| Stated exercise |
Quote every one of the records below word for word, keeping each line in its original order.

| Stored records |
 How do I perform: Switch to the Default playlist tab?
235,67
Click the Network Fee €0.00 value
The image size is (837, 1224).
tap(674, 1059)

| Answer to this task |
 How do I perform: Switch to the Default playlist tab?
235,67
Click the Network Fee €0.00 value
The image size is (837, 1224).
tap(674, 1059)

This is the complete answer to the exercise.